Podany tekst =>
==*==

Ranking uczelni. Solidny fundament wiedzy i właściwa postawa przygotują absolwenta do wyzwań przyszłości

Ranking uczelni i wydziałów ekonomicznych – studia, które zapewnią sukces na rynku pracy teraz i za 20 lat

Publikacja: 09.11.2018 05:00

Twarda specjalistyczna wiedza, a do tego umiejętność myślenia i uczenia się wsparta przez uniwersaln

Twarda specjalistyczna wiedza, a do tego umiejętność myślenia i uczenia się wsparta przez uniwersalne wartości – tak wyposażony absolwent studiów ekonomicznych nie musi się obawiać o swoją zawodową przyszłość ani teraz, ani za 15–20 lat – zgadzali się uczestnicy debaty.

==*==

Treść zadania A =>
Czy poniższe stwierdzenia zgadzają się z tekstem o rankingu uczelni? Przy każdym odpowiedz „tak” lub „nie” i przytocz rozstrzygające słowa tekstu.
(i) Tekst opublikowano 9 listopada 2018 roku.
(ii) Uczestnicy debaty różnili się w ocenie zawodowej przyszłości absolwentów studiów ekonomicznych.
(iii) Ranking dotyczy uczelni i wydziałów ekonomicznych.
Treść zadania B => Według uczestników debaty opisanej w tekście o rankingu uczelni, w jakim okresie dobrze wyposażony absolwent studiów ekonomicznych nie musi się obawiać o swoją zawodową przyszłość?
Treść zadania C => Rozwiń tekst o rankingu uczelni ekonomicznych o dalszą część, zaczynając po jego ostatnim zdaniu.
Dalsze wiersze nie są do niczego potrzebne.

Dane źródłowe =>
==*==

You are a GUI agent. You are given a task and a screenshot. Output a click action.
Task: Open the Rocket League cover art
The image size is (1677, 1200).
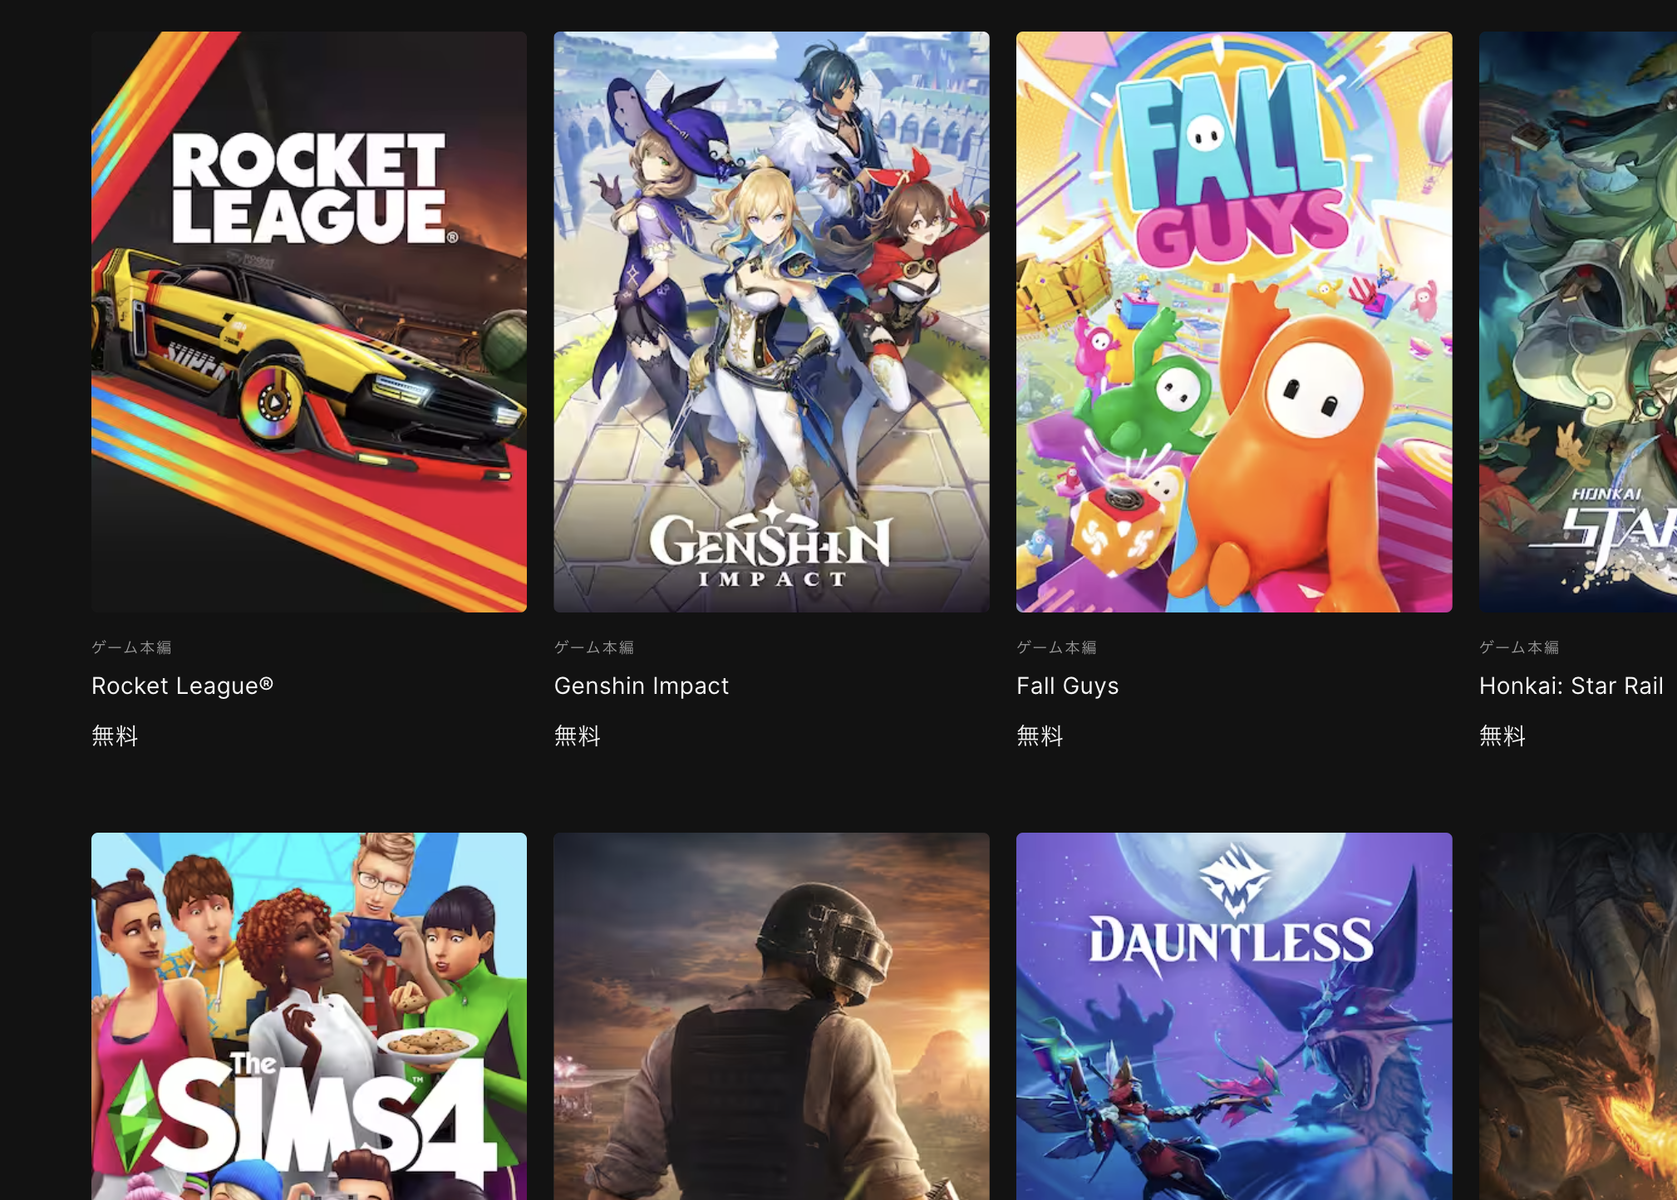(309, 322)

==*==

Odpowiedź A =>
(i) Tak: „Publikacja: 09.11.2018 05:00”.
(ii) Nie: „zgadzali się uczestnicy debaty”.
(iii) Tak: „Ranking uczelni i wydziałów ekonomicznych”.

Odpowiedź B => Ani teraz, ani za 15–20 lat.

Odpowiedź C =>
Foto: Fotorzepa, Robert Gardziński

Najlepsze uczelnie ekonomiczne 2018. Od lewej: Andrzej Stec, redaktor naczelny „Parkietu” i zastępca

Najlepsze uczelnie ekonomiczne 2018. Od lewej: Andrzej Stec, redaktor naczelny „Parkietu” i zastępca red. naczelnego „Rzeczpospolitej”; prof. Grzegorz Mazurek, prorektor Akademii Leona Koźmińskiego (II miejsce); prof. Marek Rocki, rektor Szkoły Głównej Handlowej (I miejsce); prof. Maciej Żukowski, rektor Uniwersytetu Ekonomicznego w Poznaniu (III miejsce); Maciej Trybuchowski, prezes Krajowego Depozytu Papierów Wartościowych.

Fotorzepa

O tym, jak kształcić na studiach ekonomicznych, by przygotować młodych ludzi do potrzeb i wyzwań rynku pracy przyszłości, dyskutowali eksperci, przedstawiciele pracodawców i laureaci tegorocznej III edycji rankingu uczelni i wydziałów ekonomicznych „Rzeczpospolitej" podczas gali ogłoszenia jego wyników.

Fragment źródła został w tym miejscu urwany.